Effect of Sn content on microstructure, texture evolution, transformation behavior and superelastic properties of Ti–20Zr–9Nb‒(2–5)Sn (at.%) shape memory alloys

Abstract

In the present study, the effects of Sn content on microstructure, texture evolution, transformation behavior and superelastic properties of Ti–20Zr–9Nb‒(2–5)Sn (at.%) shape memory alloys were systematically investigated. After severe cold-rolling at room temperature, the sheet was annealed at 900 °C. A dominant α″ martensite and minor β phase were formed in the 2Sn alloy specimen. (Ti,Zr)5(Nb,Sn)3 s phase started to be detected in the 3Sn alloy specimen, and its area fraction increased from 0.02% to 1.75% with increasing Sn content from 3 at.% and 5 at.%. Increasing Sn content prevented recrystallization, affecting the texture evolution.

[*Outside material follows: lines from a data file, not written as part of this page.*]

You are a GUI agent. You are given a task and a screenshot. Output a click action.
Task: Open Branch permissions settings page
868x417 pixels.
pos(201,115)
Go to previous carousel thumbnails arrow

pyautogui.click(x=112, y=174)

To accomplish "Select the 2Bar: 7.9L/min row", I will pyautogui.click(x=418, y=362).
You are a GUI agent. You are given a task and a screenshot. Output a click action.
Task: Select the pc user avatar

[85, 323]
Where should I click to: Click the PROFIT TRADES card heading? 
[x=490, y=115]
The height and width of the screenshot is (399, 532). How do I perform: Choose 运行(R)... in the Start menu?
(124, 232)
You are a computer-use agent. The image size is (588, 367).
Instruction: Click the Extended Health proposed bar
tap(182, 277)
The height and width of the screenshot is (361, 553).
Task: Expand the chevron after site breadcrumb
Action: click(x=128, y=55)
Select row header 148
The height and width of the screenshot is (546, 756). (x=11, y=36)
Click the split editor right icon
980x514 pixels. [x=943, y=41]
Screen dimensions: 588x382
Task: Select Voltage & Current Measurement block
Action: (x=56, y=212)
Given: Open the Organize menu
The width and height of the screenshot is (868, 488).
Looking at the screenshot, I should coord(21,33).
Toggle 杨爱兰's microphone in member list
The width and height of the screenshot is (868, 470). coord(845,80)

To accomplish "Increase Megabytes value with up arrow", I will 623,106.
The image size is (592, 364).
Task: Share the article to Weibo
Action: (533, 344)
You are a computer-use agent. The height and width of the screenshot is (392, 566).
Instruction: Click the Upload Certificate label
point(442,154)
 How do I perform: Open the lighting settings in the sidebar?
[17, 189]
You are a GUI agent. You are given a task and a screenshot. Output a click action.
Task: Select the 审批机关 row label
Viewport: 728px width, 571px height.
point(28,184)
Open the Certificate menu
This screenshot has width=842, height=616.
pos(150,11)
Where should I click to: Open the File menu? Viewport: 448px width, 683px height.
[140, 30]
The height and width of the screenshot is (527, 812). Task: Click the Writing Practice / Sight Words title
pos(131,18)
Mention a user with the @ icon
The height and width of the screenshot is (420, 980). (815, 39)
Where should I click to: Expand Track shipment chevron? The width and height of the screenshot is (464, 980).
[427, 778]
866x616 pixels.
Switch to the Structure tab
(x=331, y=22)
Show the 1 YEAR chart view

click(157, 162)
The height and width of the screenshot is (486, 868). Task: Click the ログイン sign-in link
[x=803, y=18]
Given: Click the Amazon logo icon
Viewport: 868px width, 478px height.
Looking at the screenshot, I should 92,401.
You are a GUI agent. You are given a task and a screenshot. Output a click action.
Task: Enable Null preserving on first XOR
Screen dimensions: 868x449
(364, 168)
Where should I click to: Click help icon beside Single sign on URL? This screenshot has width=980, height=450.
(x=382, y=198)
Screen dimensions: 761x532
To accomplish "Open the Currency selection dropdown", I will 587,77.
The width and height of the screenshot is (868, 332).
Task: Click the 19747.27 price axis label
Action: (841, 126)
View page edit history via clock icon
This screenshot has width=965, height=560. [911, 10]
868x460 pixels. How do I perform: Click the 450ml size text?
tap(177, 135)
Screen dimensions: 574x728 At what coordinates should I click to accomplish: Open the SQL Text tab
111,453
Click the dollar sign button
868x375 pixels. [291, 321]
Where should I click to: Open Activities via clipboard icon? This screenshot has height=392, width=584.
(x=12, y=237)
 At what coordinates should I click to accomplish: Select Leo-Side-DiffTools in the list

A dominant (112)β[1‾3‾2]β and weak γ-fiber deformation textures were observed in the 5Sn alloy specimen and the 001β<110>β recrystallization texture was developed in the 3Sn alloy specimen. Also, increasing Sn content was found to effectively stabilize the β phase. 1 at.%‒Sn addition decreased the α″ → β reverse transformation start temperature (As) and finish temperature (Af) by 75 °C and 106 °C, respectively. The superelasticity was distinctly observed in the 900 °C annealed 5Sn alloy specimen at room temperature because its Af was below the room temperature.